C. Large game…100 points each; 2 entries maximum/hunter (Maximum of 200 points).
D. Medium game...50 points each; 2 entries maximum/hunter (Maximum of 100 points).
E. Small game…10 points each; 5 entries maximum/hunter (Maximum of 50 points).
F. Robin Hood…50 points (Maximum of 50 points, same photo rules apply).

9. Bow and crossbow only.

10. All photos must include: 
A. Date (see rule number 3 above)
B. You
C. Full body shot of animal (or in the case of a Robin Hood target and arrows connected to the target, dated and you in the picture the same as game pics.
D. Bow

11. Please keep the photos as tasteful as possible. Animal must be intact i.e. no skinned animals, no just head without body etc… Field dressed is fine. If the varmints get to your animal before you do, keep the photo as tasteful as possible.

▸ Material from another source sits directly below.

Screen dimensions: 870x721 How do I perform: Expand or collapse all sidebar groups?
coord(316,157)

12. All entries must be killed on, or between the contest dates. 

13. Please use this thread for your official entries. All comments/questions should be entered in another thread. Use this thread for photos and scores only!

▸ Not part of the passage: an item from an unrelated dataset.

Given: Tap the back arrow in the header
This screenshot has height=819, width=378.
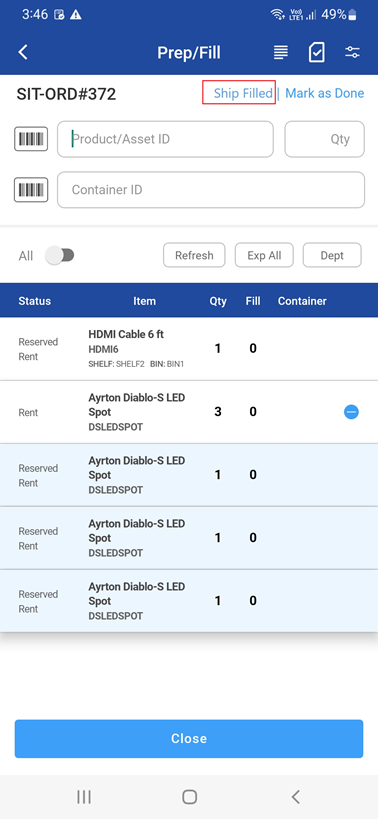Looking at the screenshot, I should (23, 52).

And lastly.........Lets all have some fun with this!!!!


----------



## CountryWoman (Jul 24, 2006)

*Team 1*

turkeygirl
Horses&Hunting
Billie
lilpooh31

*Team 2*

grls hunt 2
Ole Trapper
jonell
jennz1999
*
Team 3*

allymeagan
turkeycorndog
shel74
lady sedge
*
Team 4*

CamoQuest
jpilato2
crtnyingrsll
Out of Velvet

Team 5

CricketKiller
Kellystan48
ArkGirl
misshuntressKT3


Team 6
vangogh1994
Lady Archery
MooseHuntress
KSGirl

*Team 7*

TwoCrow 
BowhunterChck13


----------



## Jenn79 (Apr 6, 2010)

First points for team2... 

10 points, rabbit. Sorry, It's hard to fit myself, bow and animal in a selfie... but we're all in there. I almost didn't take one with myself in it :mg:


----------



## CountryWoman (Jul 24, 2006)

**RULE change(kind of) Since rules were posted late if you tagged an animal before now and it does not have all the pictured requirements(you, full animal, date, and bow) We will make an exception as long as you are in the picture and it is dated.


----------



## allymeagan (Mar 2, 2007)

111 points for team 3! Got my biggest buck to date on Saturday night, scored him this afternoon.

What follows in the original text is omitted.